The SOOS Action has environment variables which are passed to the action using env. These environment variables are stored as project environment variables and are required for the action to operate.

Property Description
SOOS_PROJECT_NAME A custom project name that will present itself as a collection of test results within your soos.io dashboard.
SOOS_BASE_URI The API BASE URI provided to you when subscribing to SOOS services.
SOOS_ROOT_CODE_PATH The relative path from the workspace to search for manifest files to analyze.
SOOS_CLIENT_ID Provided to you when subscribing to SOOS services.
SOOS_API_KEY Provided to you when subscribing to SOOS services.

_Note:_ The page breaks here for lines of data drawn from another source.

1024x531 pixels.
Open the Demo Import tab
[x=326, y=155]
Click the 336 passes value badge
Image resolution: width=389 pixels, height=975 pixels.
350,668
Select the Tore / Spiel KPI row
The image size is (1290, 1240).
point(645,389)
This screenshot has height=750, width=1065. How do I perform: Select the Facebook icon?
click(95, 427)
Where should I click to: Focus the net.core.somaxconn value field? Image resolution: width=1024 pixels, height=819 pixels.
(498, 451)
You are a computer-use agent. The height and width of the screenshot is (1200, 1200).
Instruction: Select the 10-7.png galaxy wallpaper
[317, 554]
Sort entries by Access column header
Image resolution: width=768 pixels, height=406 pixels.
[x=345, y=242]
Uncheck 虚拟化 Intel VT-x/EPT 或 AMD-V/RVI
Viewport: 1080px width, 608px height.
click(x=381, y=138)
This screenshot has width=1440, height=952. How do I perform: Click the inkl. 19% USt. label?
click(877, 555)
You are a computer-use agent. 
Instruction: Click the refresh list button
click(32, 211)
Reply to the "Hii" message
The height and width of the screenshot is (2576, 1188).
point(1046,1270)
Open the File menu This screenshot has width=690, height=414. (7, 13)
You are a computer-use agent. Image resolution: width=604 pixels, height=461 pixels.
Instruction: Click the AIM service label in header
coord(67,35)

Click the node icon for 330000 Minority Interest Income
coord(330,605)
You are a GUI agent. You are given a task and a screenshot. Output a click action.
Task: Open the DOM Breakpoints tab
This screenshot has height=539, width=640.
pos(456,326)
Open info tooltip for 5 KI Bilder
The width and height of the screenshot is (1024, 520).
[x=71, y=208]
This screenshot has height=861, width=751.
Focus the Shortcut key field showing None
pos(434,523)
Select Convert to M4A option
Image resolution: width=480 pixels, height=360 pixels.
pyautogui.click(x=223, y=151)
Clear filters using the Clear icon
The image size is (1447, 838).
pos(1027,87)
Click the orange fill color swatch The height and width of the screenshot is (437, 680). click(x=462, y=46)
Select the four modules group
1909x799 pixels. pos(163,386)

EXAMPLE: Asynchronous scan that contains other CI logic between the two SOOS jobs:

version: 2.1

orbs:
  soos: soos-io/sca@1.0.0

workflows:
  main:
    jobs:

      # NOTE: YOUR OTHER JOBS GO HERE

      - soos/analysis_async_init:
          client_id: "<<SOOS Client Id>>"
          api_key: "<<SOOS API Key>>"

      # NOTE: YOUR OTHER JOBS GO HERE

      - soos/analysis_async_result:
          client_id: "<<SOOS Client Id>>"
          api_key: "<<SOOS API Key>>"

          # NOTE: RUNNING ASYNCHRONOUSLY WILL REQUIRE A DEPENDENCY TO BE ESTABLISHED AGAINST THE "analysis_async_init" JOB
          requires:
           - soos/analysis_async_init

        # NOTE: YOUR OTHER JOBS GO HERE
        

ENVIRONMENT VARIABLES FOR THE ABOVE EXAMPLE

Property Value
SOOS_PROJECT_NAME "My Project Name"
SOOS_BASE_URI "https://api.soos.io/api/"
SOOS_ROOT_CODE_PATH "./"
SOOS_CLIENT_ID [redacted]
SOOS_API_KEY [redacted]

EXAMPLE: Synchronous scan that continues running until analysis complete or timeout reached:

version: 2.1

orbs:
  soos: soos-io/sca@x.x.x

workflows:
  main:
    jobs:

      # NOTE: YOUR OTHER JOBS GO HERE

      - soos/analysis_run_and_wait:
          client_id: "<<SOOS Client Id>>"
          api_key: "<<SOOS API Key>>"

      # NOTE: YOUR OTHER JOBS GO HERE
      

ENVIRONMENT VARIABLES FOR THE ABOVE EXAMPLE

Property Value
SOOS_PROJECT_NAME "My Project Name"
SOOS_BASE_URI "https://api.soos.io/api/"
SOOS_ROOT_CODE_PATH "./"
SOOS_CLIENT_ID [redacted]
SOOS_API_KEY [redacted]

EXAMPLE: "Fire and Forget" scan that runs and the analysis result is inconsequential to the CI build.

version: 2.1

orbs:
  soos: soos-io/sca@x.x.x

workflows:
  main:
    jobs:

      # NOTE: YOUR OTHER JOBS GO HERE

      - soos/analysis_async_init:
          client_id: "<<SOOS Client Id>>"
          api_key: "<<SOOS API Key>>"

      # NOTE: YOUR OTHER JOBS GO HERE
      

ENVIRONMENT VARIABLES FOR THE ABOVE EXAMPLE

Property Value
SOOS_PROJECT_NAME "My Project Name"
SOOS_BASE_URI "https://api.soos.io/api/"
SOOS_ROOT_CODE_PATH "./"
SOOS_CLIENT_ID [redacted]
SOOS_API_KEY [redacted]

How to Publish An Update

  1. Merge pull requests with desired changes to the main branch.
  2. Find the current version of the orb.
    • You can run circleci orb info soos-io/sca | grep "Latest" to see the current version.
  3. Create a new Release on GitHub.
    • Click "Choose a tag" and create a new semantically versioned tag. (ex: v1.0.0)
      • We will have an opportunity to change this before we publish if needed after the next step.
  4. Click "+ Auto-generate release notes".
    • This will create a summary of all of the merged pull requests since the previous release.
    • If you have used Conventional Commit Messages it will be easy to determine what types of changes were made, allowing you to ensure the correct version tag is being published.
  5. Now ensure the version tag selected is semantically accurate based on the changes included.
  6. Click "Publish Release".
    • This will push a new tag and trigger your publishing pipeline on CircleCI.